L’ex fusée italienne se retrouve donc face à Jean Gabin. Le film est un succès, Gabin retrouve son trône, félicite le jeune italien et la critique repère cet ex catcheur. Il enchaîne divers seconds rôles pendant trois ans avant un premier rôle de composition, celui du « Gorille ». Cette fois, c’est bon, sa nouvelle carrière est toute trouvée. Mais sa carrière cinématographique ne l’éloigne pas pour autant du monde du catch. Mieux, elle va lui permettre de prendre une petite revanche sur la vie et l’un de ses adversaires les plus tenace.

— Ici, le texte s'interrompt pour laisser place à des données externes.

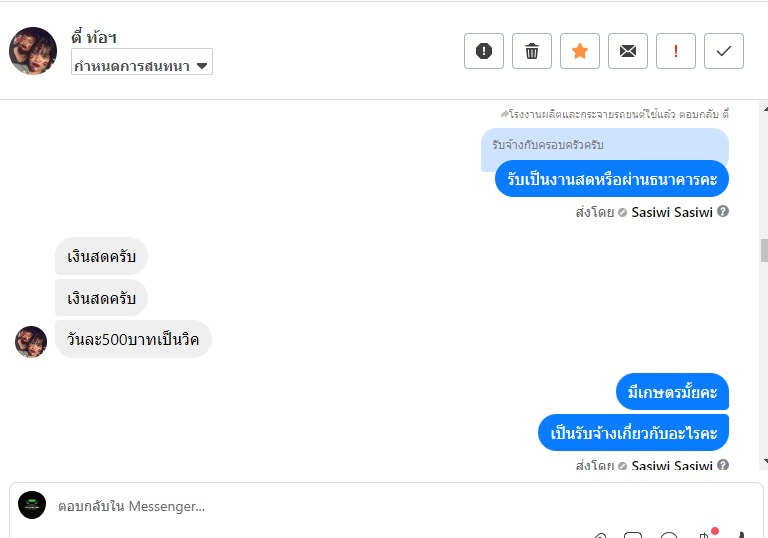Click the upper Sasiwi Sasiwi sender name
The image size is (768, 538).
point(672,212)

En 1963 débute le tournage des « Tontons Flingueurs ». Pour sa première comédie, Lino Ventura est entouré par un casting 5 étoiles avec Francis Blanche et Bernard Blier entre autres. Mais l’acteur italien retrouve également une vieille connaissance des rings en la personne d’Henri Cogan. Après sa carrière de catcheur, ce dernier est devenu cascadeur et en profite pour grappiller quelques minutes sur l’écran. Dans « Les tontons flingueurs », il occupe le rôle de tireur chez les méchants du film, face à Lino Ventura, mais il coordonne aussi les scènes de bagarre. Dans l’une d’entre elles, son personnage doit se battre face au personnage joué par Ventura. Lors de cette scène, plus les prises s’enchaînent plus les coups se rapprochent dangereusement de la mâchoire de Cogan. Et ce qui devait arriver arriva. Lino Ventura donna un grand coup de poing dans la mâchoire de Cogan qui l’envoya valser hors du cadre. La star s’approcha de l’ex champion du monde et lui dit : « Tiens, ça, c’est pour ma jambe ». Une réplique bien sentie à laquelle Henri Cogan ne répondit pas. Lino Ventura tient sa revanche, le tournage peut reprendre, avec le succès que l’on connaît.
Après avoir réussi sur les rings, il prospéra sur grand écran, mais sans jamais oublier d’où il vient : de la salle du Cirque d’hiver.